_Task statement_
Looking at the entries, how many lines hold the word "computer"? State the number by itself.

====== Data to examine ======

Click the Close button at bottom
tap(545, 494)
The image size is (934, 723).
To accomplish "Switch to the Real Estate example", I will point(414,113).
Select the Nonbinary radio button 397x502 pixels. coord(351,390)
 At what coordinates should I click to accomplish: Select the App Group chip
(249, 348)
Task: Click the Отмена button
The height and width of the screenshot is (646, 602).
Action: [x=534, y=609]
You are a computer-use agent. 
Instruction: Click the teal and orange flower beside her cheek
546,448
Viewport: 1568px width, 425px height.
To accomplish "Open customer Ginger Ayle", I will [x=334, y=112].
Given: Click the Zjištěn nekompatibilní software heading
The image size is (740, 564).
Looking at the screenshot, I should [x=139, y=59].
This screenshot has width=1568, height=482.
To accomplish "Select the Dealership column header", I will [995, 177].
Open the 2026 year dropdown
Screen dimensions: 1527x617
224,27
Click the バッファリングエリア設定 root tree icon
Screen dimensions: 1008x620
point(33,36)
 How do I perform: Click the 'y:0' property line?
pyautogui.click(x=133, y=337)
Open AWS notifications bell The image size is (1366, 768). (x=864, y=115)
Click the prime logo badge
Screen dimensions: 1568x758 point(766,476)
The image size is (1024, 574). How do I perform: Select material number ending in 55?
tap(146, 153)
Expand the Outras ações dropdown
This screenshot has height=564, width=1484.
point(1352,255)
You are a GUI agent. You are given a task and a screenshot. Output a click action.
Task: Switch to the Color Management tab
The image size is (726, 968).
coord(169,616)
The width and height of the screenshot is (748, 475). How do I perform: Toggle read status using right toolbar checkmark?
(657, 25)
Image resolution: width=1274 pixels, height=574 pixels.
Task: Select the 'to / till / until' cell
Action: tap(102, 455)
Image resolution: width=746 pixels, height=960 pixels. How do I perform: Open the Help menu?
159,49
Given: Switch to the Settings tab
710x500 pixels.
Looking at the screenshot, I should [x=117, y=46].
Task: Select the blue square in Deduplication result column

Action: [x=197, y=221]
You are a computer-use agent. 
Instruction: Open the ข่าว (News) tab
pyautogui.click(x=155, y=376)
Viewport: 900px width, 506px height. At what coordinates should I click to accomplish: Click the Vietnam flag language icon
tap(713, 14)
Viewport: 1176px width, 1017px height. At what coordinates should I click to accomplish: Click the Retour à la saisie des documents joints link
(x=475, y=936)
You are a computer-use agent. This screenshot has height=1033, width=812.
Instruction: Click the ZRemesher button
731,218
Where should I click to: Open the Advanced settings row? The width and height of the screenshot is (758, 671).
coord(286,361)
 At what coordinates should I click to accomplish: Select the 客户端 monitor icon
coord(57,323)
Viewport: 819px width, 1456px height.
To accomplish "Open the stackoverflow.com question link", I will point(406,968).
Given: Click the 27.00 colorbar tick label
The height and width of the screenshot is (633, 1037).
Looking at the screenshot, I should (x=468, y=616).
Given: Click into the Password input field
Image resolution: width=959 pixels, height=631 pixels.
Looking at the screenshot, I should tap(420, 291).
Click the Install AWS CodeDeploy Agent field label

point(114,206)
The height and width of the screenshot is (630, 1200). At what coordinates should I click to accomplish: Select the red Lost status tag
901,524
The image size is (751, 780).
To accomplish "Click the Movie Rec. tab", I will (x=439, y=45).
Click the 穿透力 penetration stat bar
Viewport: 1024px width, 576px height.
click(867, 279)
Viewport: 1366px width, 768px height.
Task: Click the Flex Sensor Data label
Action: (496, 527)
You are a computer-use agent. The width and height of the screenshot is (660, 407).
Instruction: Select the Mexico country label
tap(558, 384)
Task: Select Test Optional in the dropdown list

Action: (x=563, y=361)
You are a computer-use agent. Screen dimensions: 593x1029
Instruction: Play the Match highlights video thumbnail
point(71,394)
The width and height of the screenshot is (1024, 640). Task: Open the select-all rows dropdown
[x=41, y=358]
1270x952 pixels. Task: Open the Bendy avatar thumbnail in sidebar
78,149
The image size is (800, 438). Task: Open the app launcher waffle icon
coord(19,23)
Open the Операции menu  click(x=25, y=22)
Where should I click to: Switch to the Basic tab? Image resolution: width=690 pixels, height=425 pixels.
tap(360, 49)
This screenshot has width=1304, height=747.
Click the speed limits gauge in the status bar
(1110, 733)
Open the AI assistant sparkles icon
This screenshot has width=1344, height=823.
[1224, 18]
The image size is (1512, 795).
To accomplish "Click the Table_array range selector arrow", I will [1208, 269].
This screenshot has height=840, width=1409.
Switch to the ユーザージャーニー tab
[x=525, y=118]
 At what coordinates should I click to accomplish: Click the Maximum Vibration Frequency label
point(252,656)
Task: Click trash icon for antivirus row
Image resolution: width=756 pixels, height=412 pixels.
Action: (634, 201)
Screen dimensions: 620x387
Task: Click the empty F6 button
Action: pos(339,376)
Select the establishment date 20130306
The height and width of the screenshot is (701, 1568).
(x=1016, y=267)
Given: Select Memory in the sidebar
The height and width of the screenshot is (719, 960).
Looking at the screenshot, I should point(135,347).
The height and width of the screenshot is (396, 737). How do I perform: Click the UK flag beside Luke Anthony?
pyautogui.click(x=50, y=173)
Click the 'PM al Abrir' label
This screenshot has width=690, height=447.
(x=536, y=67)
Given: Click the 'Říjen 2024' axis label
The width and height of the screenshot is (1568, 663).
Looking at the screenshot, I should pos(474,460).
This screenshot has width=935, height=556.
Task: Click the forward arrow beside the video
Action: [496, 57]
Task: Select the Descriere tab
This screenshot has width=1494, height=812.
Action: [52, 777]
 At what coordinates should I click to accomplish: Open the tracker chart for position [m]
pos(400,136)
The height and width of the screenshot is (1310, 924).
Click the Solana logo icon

======

_Task response_
5